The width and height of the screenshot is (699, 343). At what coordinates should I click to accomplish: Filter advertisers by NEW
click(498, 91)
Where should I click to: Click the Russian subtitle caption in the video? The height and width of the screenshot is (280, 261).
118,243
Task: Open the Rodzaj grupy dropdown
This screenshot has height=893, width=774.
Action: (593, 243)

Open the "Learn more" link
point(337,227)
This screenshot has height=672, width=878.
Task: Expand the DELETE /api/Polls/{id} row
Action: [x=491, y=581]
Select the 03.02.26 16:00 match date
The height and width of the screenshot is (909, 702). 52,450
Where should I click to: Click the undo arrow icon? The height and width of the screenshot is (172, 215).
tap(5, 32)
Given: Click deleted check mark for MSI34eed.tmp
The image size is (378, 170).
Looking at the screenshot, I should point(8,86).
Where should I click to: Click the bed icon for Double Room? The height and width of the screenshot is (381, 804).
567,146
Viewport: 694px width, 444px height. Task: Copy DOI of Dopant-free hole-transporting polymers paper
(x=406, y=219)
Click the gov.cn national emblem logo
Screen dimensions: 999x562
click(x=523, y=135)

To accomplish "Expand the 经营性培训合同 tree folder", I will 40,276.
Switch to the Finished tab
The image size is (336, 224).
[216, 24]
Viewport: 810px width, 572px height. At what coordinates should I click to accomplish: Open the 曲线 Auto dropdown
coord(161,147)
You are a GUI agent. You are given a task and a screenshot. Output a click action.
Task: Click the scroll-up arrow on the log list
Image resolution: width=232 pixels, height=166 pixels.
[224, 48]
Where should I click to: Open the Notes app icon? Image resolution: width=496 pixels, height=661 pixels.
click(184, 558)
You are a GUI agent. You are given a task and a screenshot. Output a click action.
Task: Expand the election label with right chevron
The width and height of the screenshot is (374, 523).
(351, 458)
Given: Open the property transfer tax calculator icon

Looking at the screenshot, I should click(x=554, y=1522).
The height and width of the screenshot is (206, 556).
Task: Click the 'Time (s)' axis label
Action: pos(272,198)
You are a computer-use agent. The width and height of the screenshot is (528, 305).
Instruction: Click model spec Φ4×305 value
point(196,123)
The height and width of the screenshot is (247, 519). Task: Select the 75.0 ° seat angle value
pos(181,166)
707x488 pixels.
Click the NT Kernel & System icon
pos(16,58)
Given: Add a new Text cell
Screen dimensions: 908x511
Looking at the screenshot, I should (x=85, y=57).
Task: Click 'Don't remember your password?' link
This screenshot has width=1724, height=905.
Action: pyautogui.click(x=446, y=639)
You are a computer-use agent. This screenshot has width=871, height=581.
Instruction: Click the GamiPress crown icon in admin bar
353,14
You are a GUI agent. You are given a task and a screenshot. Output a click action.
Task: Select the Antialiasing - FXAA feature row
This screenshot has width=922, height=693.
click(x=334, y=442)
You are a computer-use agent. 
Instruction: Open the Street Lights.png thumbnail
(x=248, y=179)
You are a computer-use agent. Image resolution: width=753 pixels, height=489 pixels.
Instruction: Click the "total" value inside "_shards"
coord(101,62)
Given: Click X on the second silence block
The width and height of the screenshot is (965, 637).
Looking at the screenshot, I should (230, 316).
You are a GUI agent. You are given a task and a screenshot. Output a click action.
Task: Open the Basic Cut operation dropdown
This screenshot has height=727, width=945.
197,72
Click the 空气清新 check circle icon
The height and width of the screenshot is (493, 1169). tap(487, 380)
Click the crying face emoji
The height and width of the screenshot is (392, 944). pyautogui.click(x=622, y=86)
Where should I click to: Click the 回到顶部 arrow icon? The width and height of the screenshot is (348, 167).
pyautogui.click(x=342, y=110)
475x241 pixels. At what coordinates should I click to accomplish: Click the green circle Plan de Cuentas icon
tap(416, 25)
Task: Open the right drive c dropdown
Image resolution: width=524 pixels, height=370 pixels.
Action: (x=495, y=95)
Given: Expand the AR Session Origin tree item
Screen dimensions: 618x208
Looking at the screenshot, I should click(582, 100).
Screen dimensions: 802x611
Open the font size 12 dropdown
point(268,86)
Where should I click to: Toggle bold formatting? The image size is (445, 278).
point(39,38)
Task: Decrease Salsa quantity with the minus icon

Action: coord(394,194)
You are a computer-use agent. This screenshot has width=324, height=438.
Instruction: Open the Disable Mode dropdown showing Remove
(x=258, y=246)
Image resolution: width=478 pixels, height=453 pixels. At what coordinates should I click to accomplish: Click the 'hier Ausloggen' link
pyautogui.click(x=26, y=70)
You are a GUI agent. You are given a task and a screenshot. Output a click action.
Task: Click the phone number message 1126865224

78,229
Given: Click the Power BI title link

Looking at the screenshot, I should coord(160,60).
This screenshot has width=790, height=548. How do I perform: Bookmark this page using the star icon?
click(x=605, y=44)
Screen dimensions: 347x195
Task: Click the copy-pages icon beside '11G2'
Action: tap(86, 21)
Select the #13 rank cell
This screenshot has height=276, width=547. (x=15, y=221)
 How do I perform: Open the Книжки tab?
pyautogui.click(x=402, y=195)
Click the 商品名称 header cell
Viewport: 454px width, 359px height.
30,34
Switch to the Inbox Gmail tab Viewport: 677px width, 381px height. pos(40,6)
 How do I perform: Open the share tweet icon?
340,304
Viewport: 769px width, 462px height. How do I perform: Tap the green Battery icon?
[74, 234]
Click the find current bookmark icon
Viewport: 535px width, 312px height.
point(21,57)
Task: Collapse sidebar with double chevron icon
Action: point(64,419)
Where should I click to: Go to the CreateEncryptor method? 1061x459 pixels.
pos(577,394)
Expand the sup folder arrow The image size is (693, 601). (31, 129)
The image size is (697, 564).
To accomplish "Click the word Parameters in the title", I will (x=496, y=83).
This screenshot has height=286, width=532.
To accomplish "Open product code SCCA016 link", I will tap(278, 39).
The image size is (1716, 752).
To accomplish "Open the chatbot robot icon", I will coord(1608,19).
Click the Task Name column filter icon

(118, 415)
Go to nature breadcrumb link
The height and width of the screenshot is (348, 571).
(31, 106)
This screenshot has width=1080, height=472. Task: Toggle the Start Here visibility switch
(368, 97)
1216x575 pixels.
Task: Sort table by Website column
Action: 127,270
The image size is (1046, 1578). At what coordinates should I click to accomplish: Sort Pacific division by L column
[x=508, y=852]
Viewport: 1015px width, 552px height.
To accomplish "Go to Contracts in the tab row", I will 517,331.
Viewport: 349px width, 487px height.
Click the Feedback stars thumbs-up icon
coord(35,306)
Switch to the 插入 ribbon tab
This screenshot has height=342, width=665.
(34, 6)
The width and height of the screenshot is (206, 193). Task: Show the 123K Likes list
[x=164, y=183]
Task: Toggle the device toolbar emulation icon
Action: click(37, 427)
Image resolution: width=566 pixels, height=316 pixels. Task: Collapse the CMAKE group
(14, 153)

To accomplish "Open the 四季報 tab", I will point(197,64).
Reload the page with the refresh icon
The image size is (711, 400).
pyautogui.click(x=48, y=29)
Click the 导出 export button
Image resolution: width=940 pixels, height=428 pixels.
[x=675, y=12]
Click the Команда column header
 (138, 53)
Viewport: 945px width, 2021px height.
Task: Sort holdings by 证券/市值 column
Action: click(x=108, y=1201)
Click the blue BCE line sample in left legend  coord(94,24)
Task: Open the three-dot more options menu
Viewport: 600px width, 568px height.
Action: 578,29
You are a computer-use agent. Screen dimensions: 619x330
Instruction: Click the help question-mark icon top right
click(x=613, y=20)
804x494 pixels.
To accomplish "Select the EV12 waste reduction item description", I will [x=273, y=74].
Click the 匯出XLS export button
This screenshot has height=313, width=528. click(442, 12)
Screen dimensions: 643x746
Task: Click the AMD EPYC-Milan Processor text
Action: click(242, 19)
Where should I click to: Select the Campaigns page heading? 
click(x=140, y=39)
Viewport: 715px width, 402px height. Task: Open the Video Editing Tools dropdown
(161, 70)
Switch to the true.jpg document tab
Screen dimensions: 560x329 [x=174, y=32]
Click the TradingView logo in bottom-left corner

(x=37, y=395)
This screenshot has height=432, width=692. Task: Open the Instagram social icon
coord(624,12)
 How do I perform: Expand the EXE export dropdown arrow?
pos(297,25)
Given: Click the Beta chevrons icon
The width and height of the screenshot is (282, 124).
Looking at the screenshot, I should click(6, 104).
- - - - - - -
## Instructions to follow
Read each line of the material, and wherever the word "computer" turns up, copy that line.

## Answer section
You are a computer-use agent. The width and height of the screenshot is (528, 305).
You are a computer-use agent. This screenshot has width=871, height=581.
You are a computer-use agent. 
You are a computer-use agent. Image resolution: width=753 pixels, height=489 pixels.
You are a computer-use agent. This screenshot has width=324, height=438.
You are a computer-use agent. Screen dimensions: 619x330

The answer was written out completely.